- **Material supplied**
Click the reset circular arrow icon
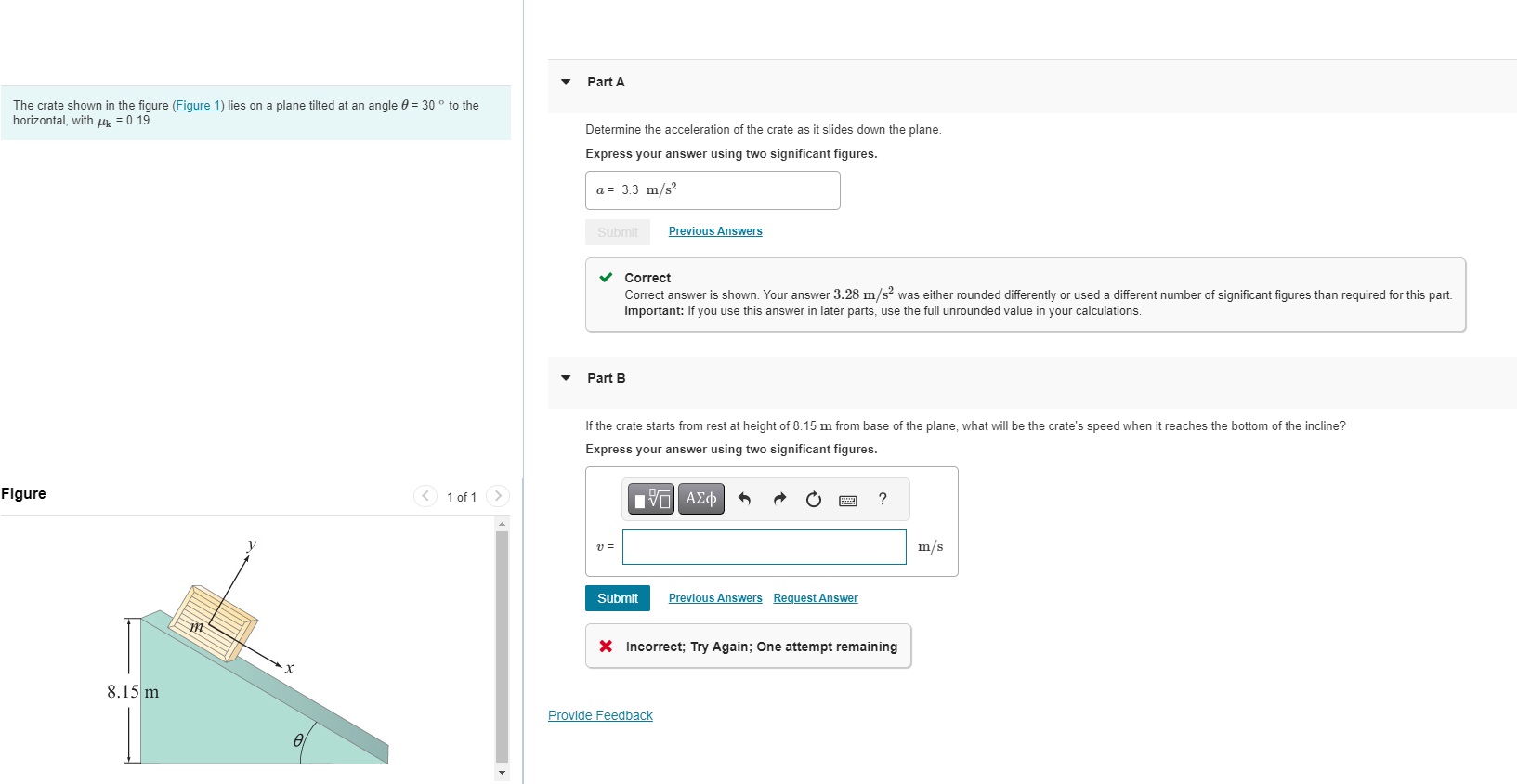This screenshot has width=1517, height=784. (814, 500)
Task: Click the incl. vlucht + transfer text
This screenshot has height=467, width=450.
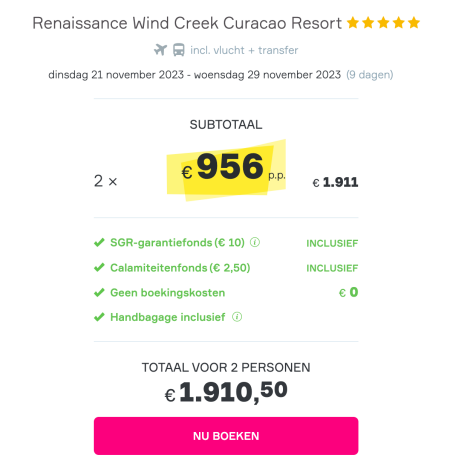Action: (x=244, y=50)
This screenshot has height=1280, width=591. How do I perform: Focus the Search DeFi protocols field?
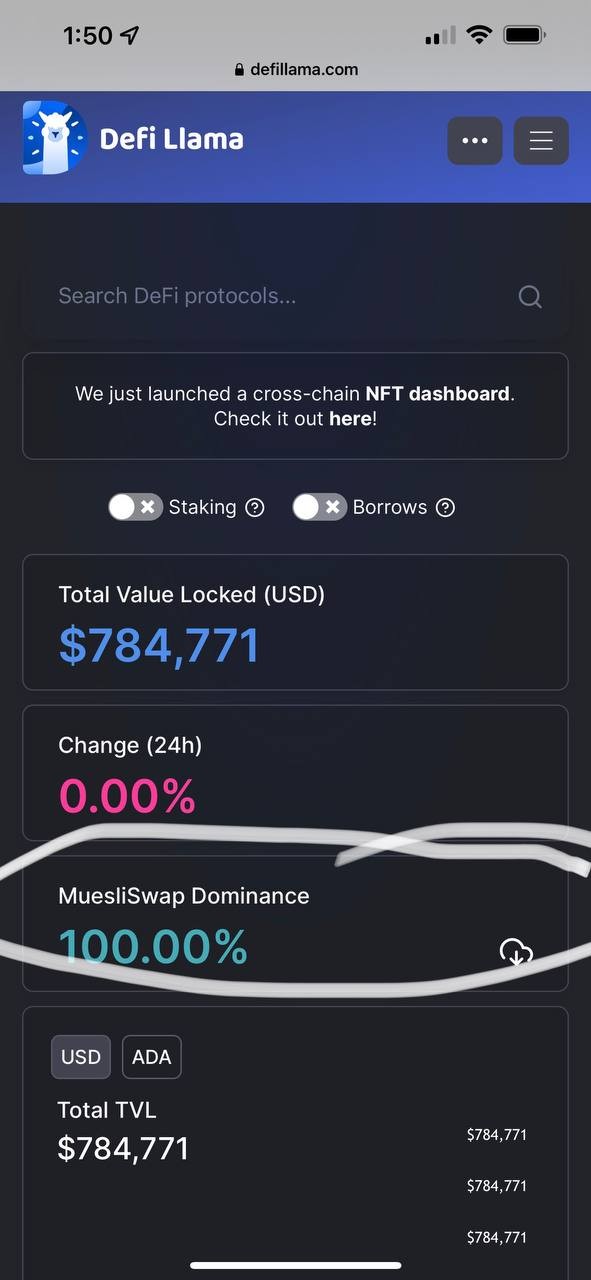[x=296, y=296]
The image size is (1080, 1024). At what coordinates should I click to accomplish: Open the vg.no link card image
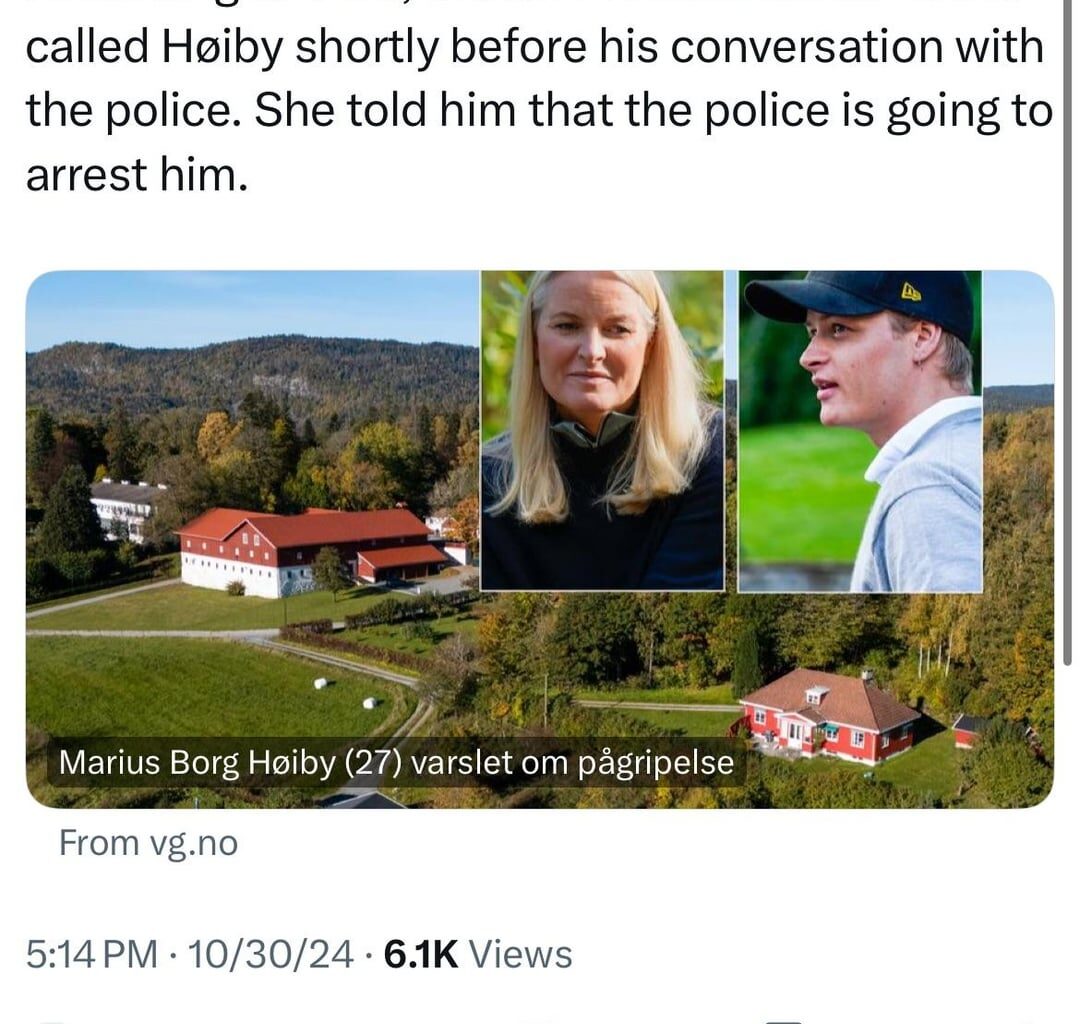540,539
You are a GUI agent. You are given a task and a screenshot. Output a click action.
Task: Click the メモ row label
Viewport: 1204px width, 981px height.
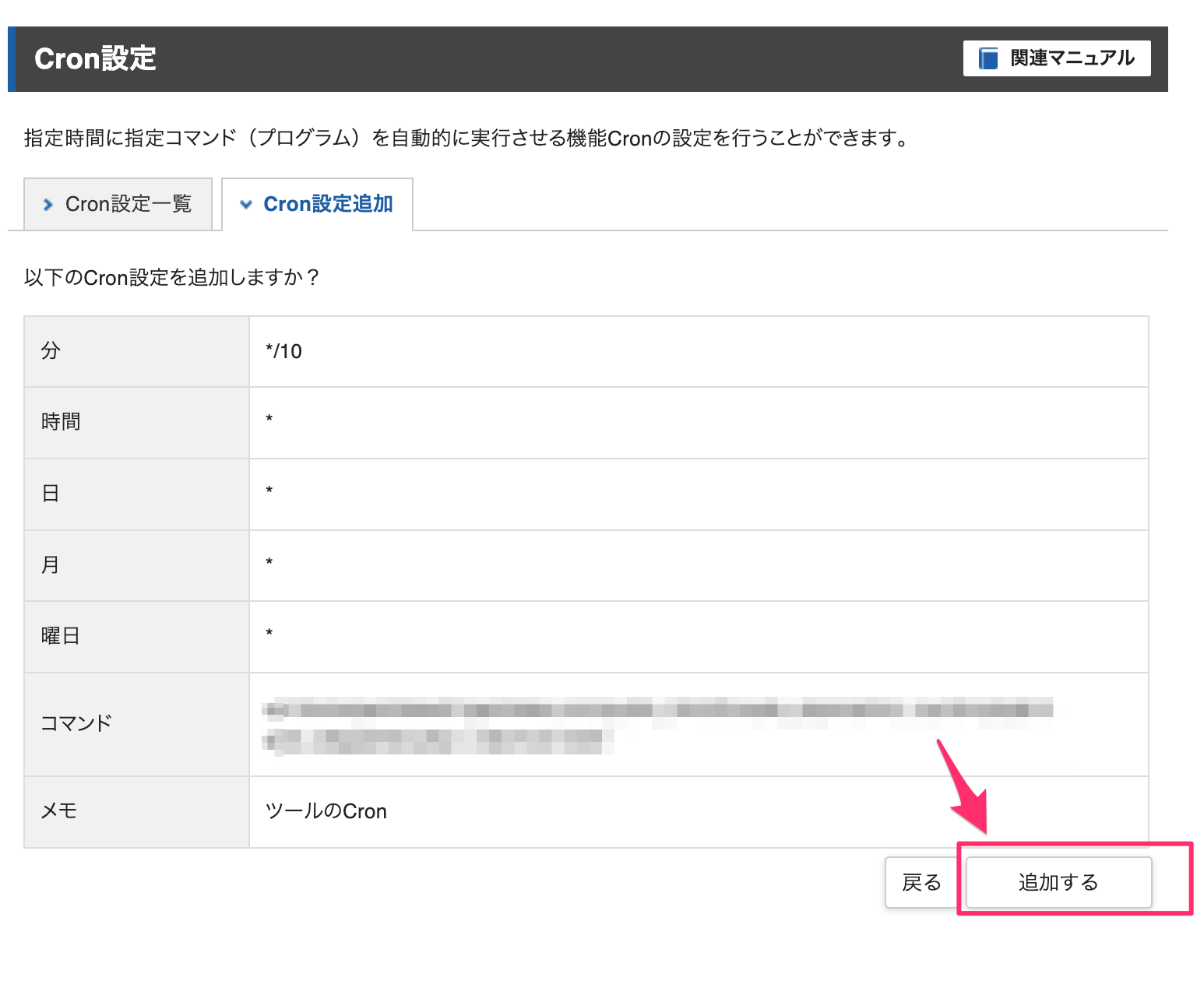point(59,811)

- **What is asked**
Rewrite all of the records above with "Viewport" changed to "Screen size" and everything else left the same. Leave the pictures out of your answer.

- **Reply to the task**
Click the reset circular arrow icon
This screenshot has width=1517, height=784. (814, 500)
Task: Click the incl. vlucht + transfer text
This screenshot has height=467, width=450.
Action: (x=244, y=50)
This screenshot has height=1280, width=591. How do I perform: Focus the Search DeFi protocols field?
[x=296, y=296]
The image size is (1080, 1024). At what coordinates should I click to accomplish: Open the vg.no link card image
540,539
You are a GUI agent. You are given a task and a screenshot. Output a click action.
Task: Click the メモ row label
Screen size: 1204px width, 981px height.
point(59,811)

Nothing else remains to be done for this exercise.